- DIRECTION
Copy the data below word for word, omitting the pictures.

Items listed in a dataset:
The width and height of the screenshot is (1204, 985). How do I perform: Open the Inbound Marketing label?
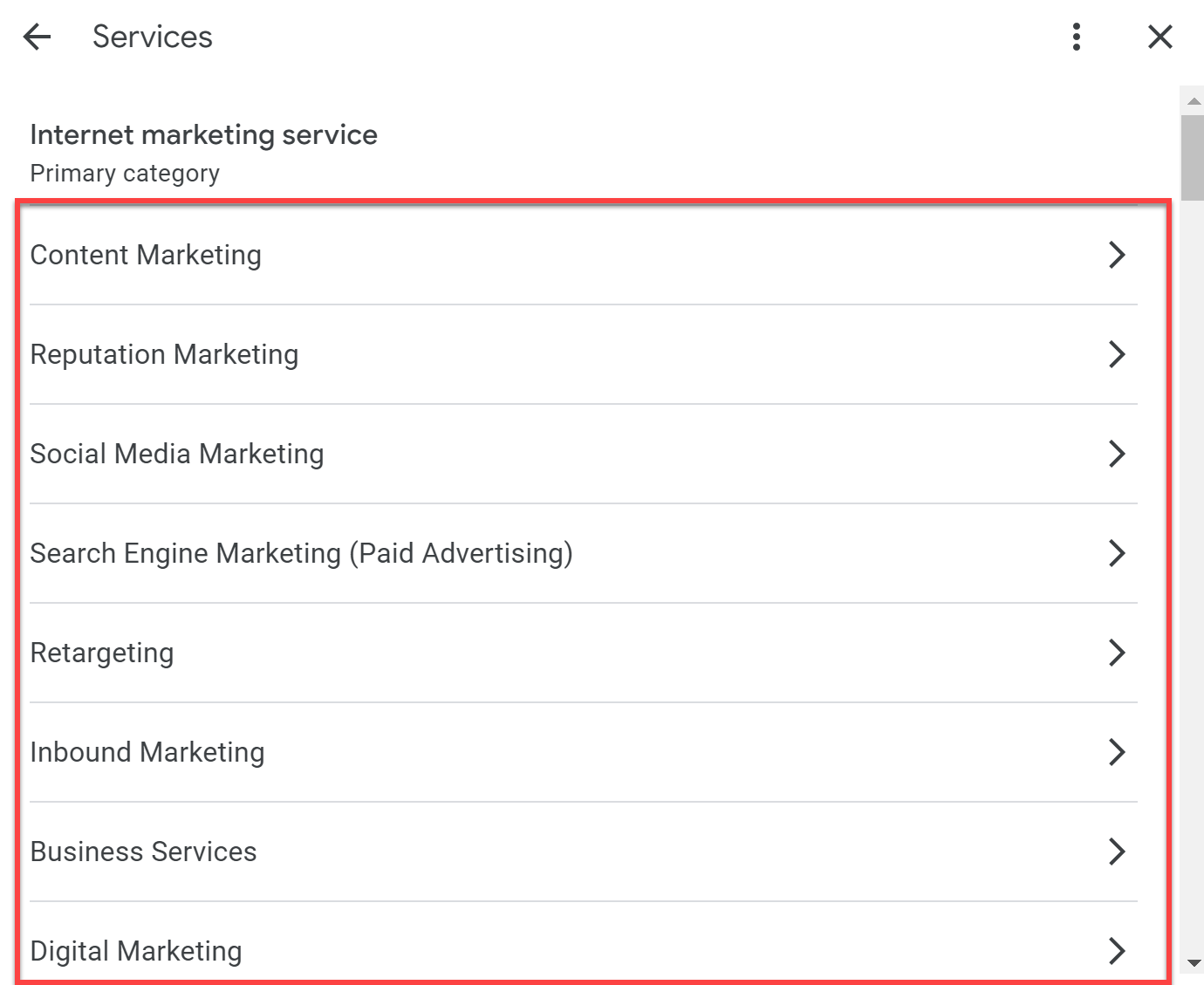coord(147,752)
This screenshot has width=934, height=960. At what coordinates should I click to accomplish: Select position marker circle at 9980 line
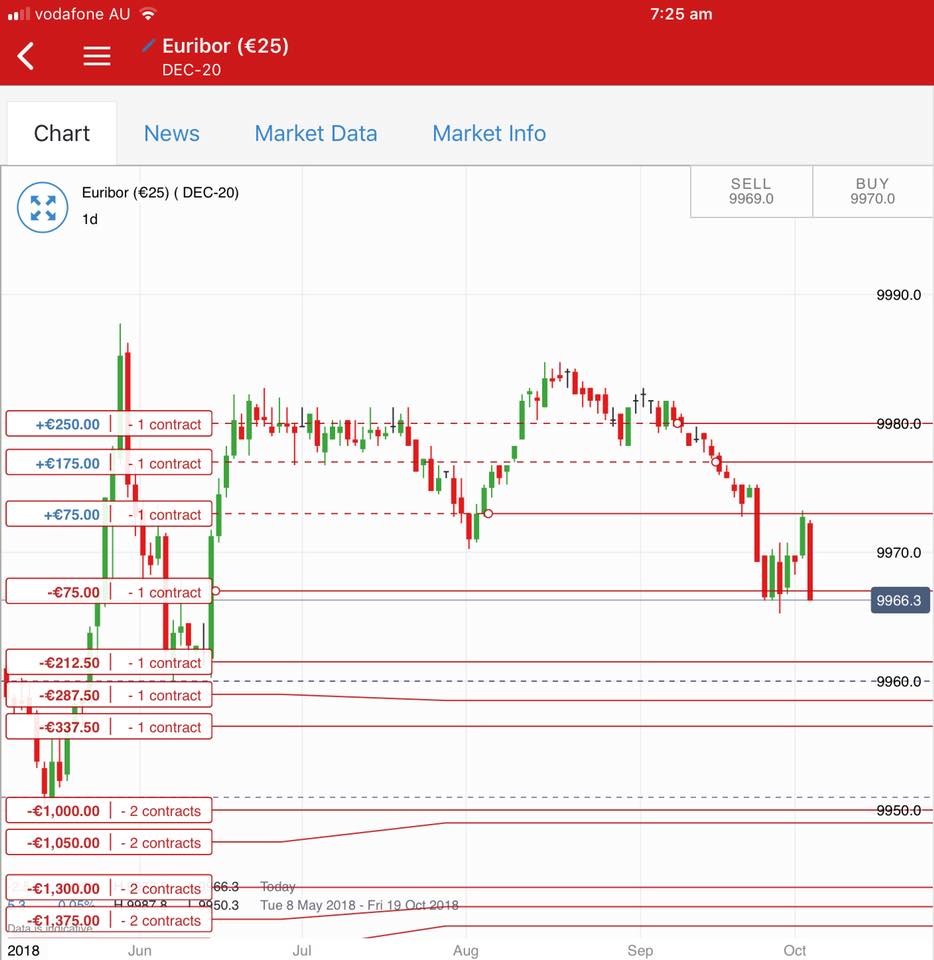click(678, 423)
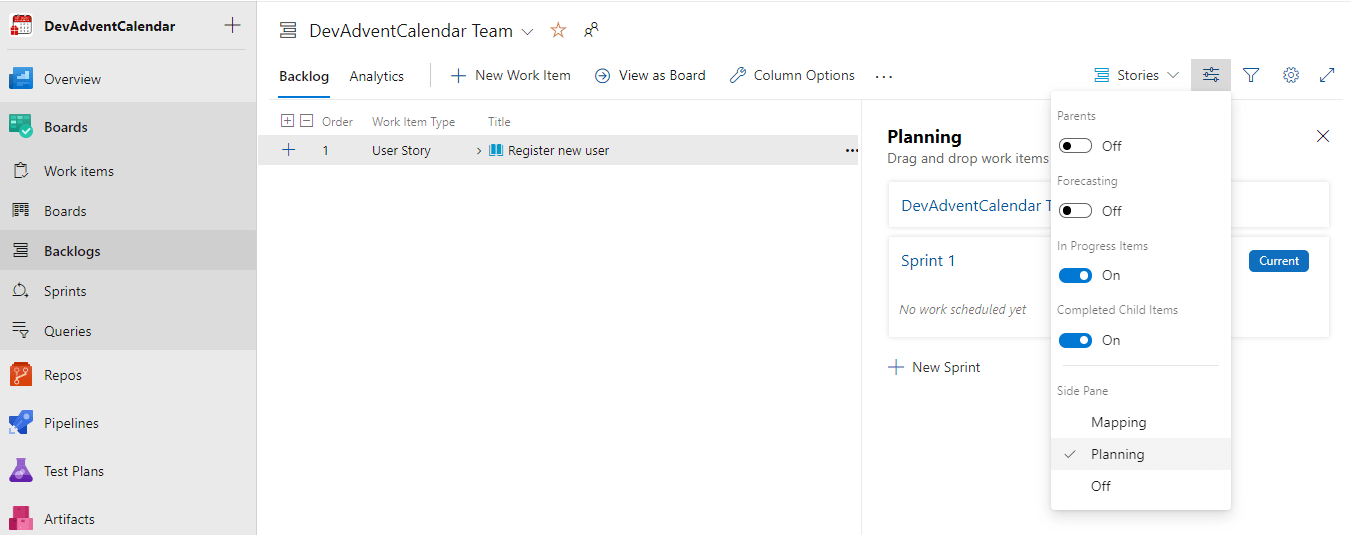
Task: Close the Planning side pane
Action: click(x=1323, y=136)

- EXERCISE RESPONSE
The width and height of the screenshot is (1204, 985). How do I perform: Open the Inbound Marketing label?
coord(147,752)
This screenshot has width=934, height=960. At what coordinates should I click to accomplish: Select position marker circle at 9980 line
click(678, 423)
Task: Close the Planning side pane
Action: click(x=1323, y=136)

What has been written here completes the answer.